NEW YORK (GenomeWeb News) – Sequenta said today it has received CLIA certification for a clinical test based on in its immune repertoire sequencing-based technology called LymphoSight.
"Full clonality analysis of immune cell repertoires will have applications in the diagnosis and management of many blood cancers," Sequenta CEO Tom Willis said in a statement. "With CLIA certification, we are now able to use the LymphoSight method and make these clinical tests available to the physician community."
LymphoSight is a next-generation sequencing-based technology that uses a proprietary assay for amplifying and sequencing immunoglobulin and T cell receptors, allowing for the "ultra-sensitive" detection and monitoring of T and B cells. The technology, Sequenta said, detects individual B cells at levels "as low as one cell per million white blood cells using a universal reagent set and routinely available blood samples."
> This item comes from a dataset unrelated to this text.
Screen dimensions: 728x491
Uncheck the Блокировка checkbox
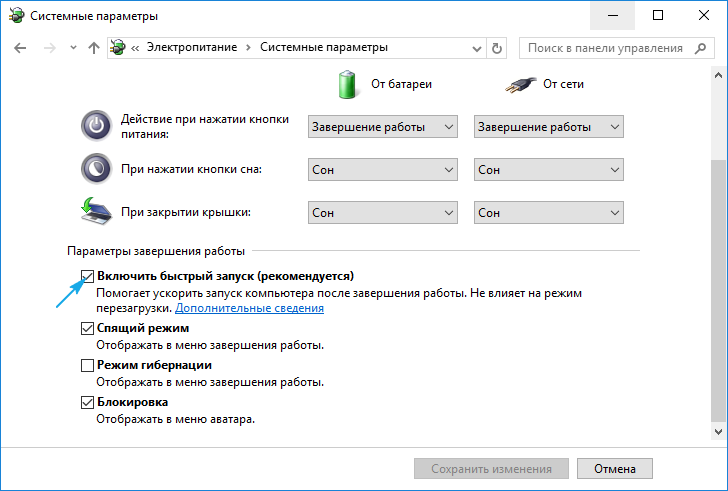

Previous results on LymphoSight have shown increased sensitivity compared to flow cytometry and improved workflows compared with PCR assays, Sequenta said. The South San Francisco, Calif.-based firm told GenomeWeb Daily News in January that it would spend 2012 clinically validating its technology with an eye toward introduction of tests for cancers in 2013.
The initial focus for the technology has been on blood cancers, such as acute lymphoblastic leukemia, mantle cell lymphoma, and chronic lymphocytic leukemia, Sequenta said today, and its first commercial test, ClonoSight, targeted for launch in 2013, will allow physicians to use the company's technology as a clinical tool in their own practices.